Redefining Accelerator Metadata

Current structure

# ai.backend.common.types
# -----------------------
class ResourceSlotReprFormat(TypedDict):
    # I'd propose to rename this from AcceleratorNumberFormat.
    binary: bool
    round_length: int


class AcceleratorMetadata(TypedDict):
    slot_name: str
    description: str
    human_readable_name: str
    display_unit: str
    display_icon: str
    number_format: ResourceSlotReprFormat


# ai.backend.agent.resources
# --------------------------
class AbstractComputeDevice:
    device_id: DeviceId
    hw_location: str  # either PCI bus ID or arbitrary string
    memory_size: int  # bytes of available per-accelerator memory
    processing_units: int  # number of processing units (e.g., cores, SMP)
    numa_node: Optional[int]  # NUMA node ID (None if not applicable)

    ...

class AbstractComputePlugin(AbstractPlugin, metaclass=ABCMeta):
    key: DeviceName = DeviceName("accelerator")
    slot_types: Sequence[tuple[SlotName, SlotTypes]]
    exclusive_slot_types: set[str]

    @abstractmethod
    def get_metadata(self) -> AcceleratorMetadata: ...

    @abstractmethod
    async def list_devices(self) -> Collection[AbstractComputeDevice]: ...

    @abstractmethod
    async def available_slots(self) -> Mapping[SlotName, Decimal]: ...

    @abstractmethod
    def get_version(self) -> str: ...

    @abstractmethod
    async def extra_info(self) -> Mapping[str, str]: ...

    @abstractmethod
    async def gather_node_measures(self, ctx: StatContext) -> Sequence[NodeMeasurement]: ...

    @abstractmethod
    async def gather_container_measures(
        self,
        ctx: StatContext,
        container_ids: Sequence[str],
    ) -> Sequence[ContainerMeasurement]: ...

    @abstractmethod
    async def gather_process_measures(
        self, ctx: StatContext, pid_map: Mapping[int, str]
    ) -> Sequence[ProcessMeasurement]: ...

    @abstractmethod
    async def create_alloc_map(self) -> AbstractAllocMap: ...

    @abstractmethod
    async def get_hooks(self, distro: str, arch: str) -> Sequence[Path]: ...

    @abstractmethod
    async def generate_docker_args(
        self,
        docker: aiodocker.docker.Docker,
        device_alloc: DeviceAllocation,
    ) -> Mapping[str, Any]: ...

    async def generate_resource_data(self, device_alloc: DeviceAllocation) -> Mapping[str, str]: ...

    @abstractmethod
    async def restore_from_container(
        self,
        container: SessionContainer,
        alloc_map: AbstractAllocMap,
    ) -> None: ...

    @abstractmethod
    async def get_attached_devices(
        self,
        device_alloc: DeviceAllocation,
    ) -> Sequence[DeviceModelInfo]: ...

    async def get_node_hwinfo(self) -> HardwareMetadata: ...

    @abstractmethod
    async def get_docker_networks(
        self,
        device_alloc: DeviceAllocation,
    ) -> list[str]: ...

    @abstractmethod
    async def generate_mounts(
        self,
        source_path: Path,
        device_alloc: DeviceAllocation,
    ) -> list[MountInfo]: ...

    def get_additional_gids(self) -> list[int]: ...

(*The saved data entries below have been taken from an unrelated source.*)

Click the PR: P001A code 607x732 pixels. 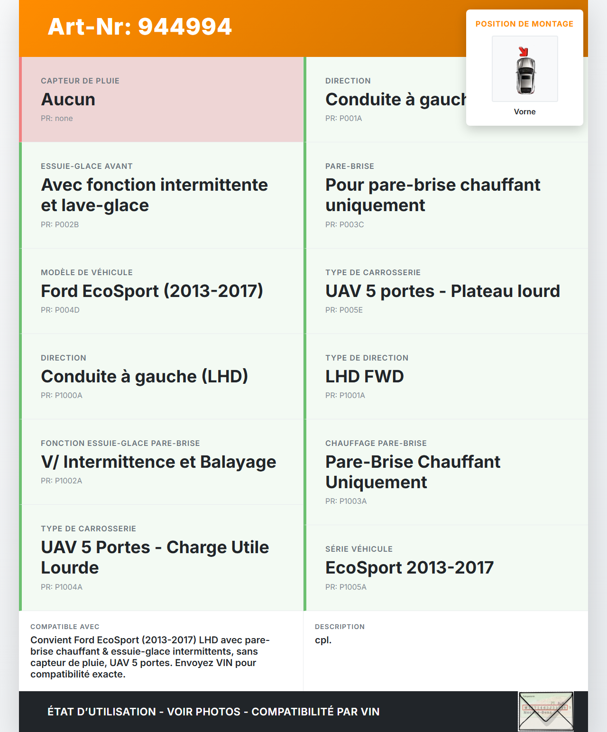point(343,119)
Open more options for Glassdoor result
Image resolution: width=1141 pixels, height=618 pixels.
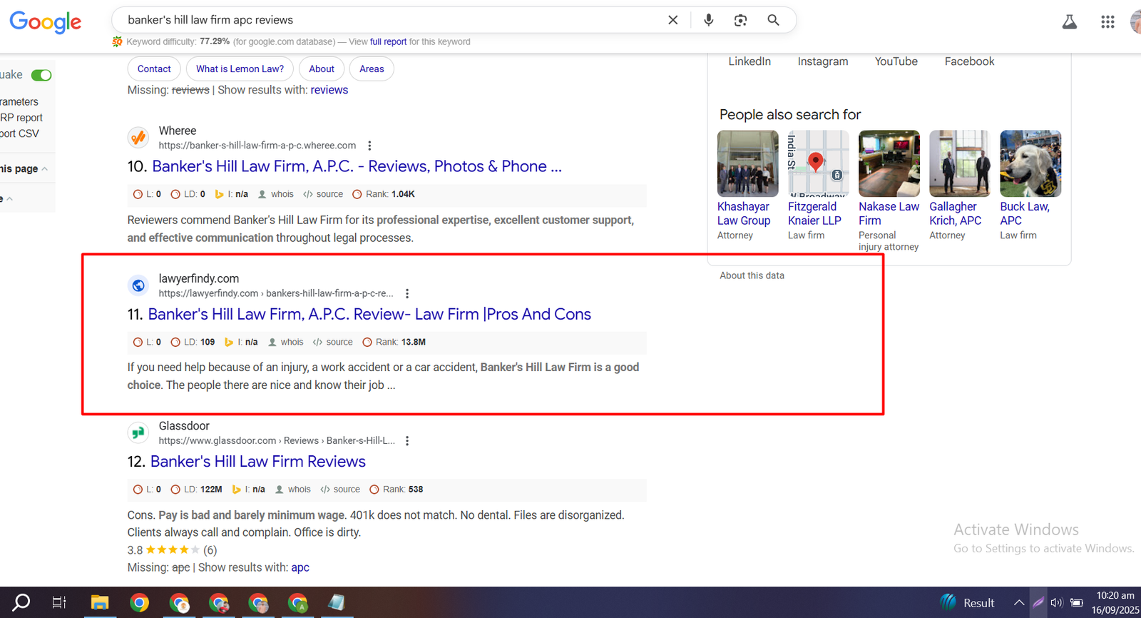pos(407,441)
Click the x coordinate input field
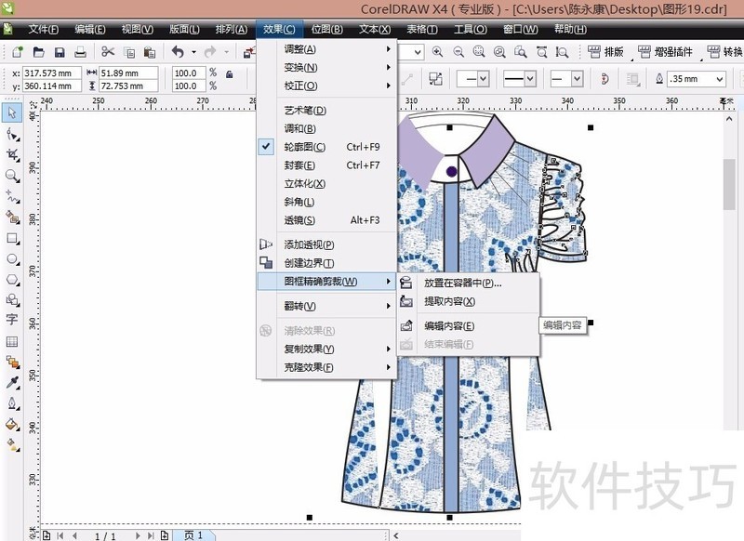744x541 pixels. pos(52,73)
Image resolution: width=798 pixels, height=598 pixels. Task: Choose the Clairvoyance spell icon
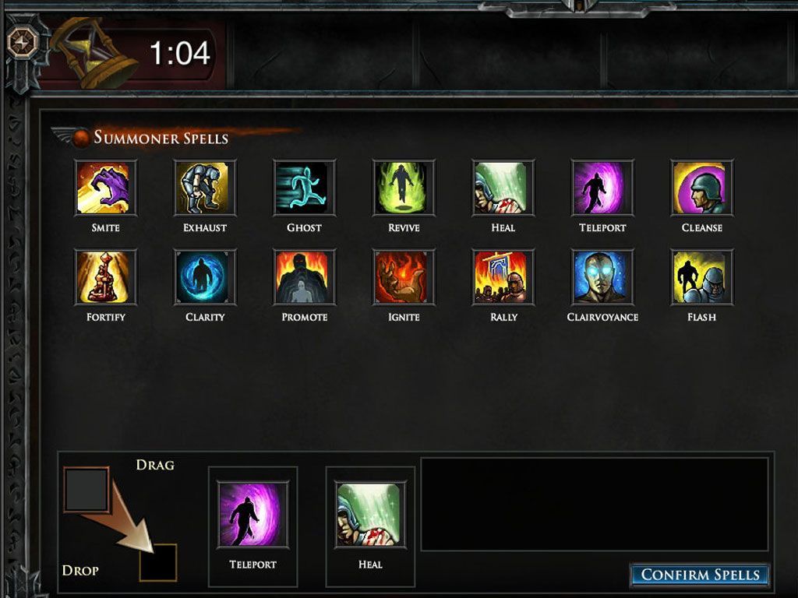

    def get_additional_allowed_syscalls(self) -> list[str]: ...

Problems

A single plugin may return only one AcceleratorMetadata.
- e.g., If the cuda plugin has multiple devices with different configurations (e.g., 2 GPUs with MIG enabled and 6 GPUs without it), it cannot return two different AcceleratorMetadata instances.
It is confusing whether AcceleratorMetadata represents a resource slot or a device (it's for resource slot!). The name should be clarified.
We need to expand the metadata format to include various device capabilities such as compute precision support, partition capability, and memory hierarchy.

Proposed structure (WIP)

# ai.backend.common.types
# -----------------------
class ComputePrecisionSupportLevel(enum.StrEnum):
    NATIVE = enum.auto()
    EMULATED = enum.auto()
    NONE = enum.auto()


@attrs.define(auto_attribs=True)
class ComputePrecisionSupport:
    format: str  # e.g., "FP32", "TF32", "BF16", "FP16", "FP8", "INT8", "INT4", "FP4"
    support: ComputePrecisionSupportLevel


@attrs.define(auto_attribs=True)
class ComputeUnit:
    name: str  # e.g., "SM", "Tensor Core", "GPC", "CU", "TPC", "AI Core"
    count: int  # Number of such units in the device


@attrs.define(auto_attribs=True)
class MemorySpec:
    total_memory: int  # Total on-device memory capacity in bytes
    memory_type: str   # e.g., "HBM2", "HBM3", "GDDR6", "DDR5"
    bandwidth: Optional[float] = None          # Peak memory bandwidth in GiB/s
    l1_cache_per_core: Optional[int] = None    # L1 cache size per compute unit (bytes)
    l2_cache: Optional[int] = None             # L2 cache size (bytes, chip-wide or per die)
    shared_mem_per_core: Optional[int] = None  # Size of programmable shared memory per core (bytes)
    memory_channels: Optional[int] = None      # Number of memory channels or HBM stacks


@attrs.define(auto_attribs=True)
class PartitioningCapability:
    max_partitions: int = 1           # Maximum number of slices/partitions
    technology: Optional[str] = None  # Name of partitioning method (e.g., "MIG", "fGPU")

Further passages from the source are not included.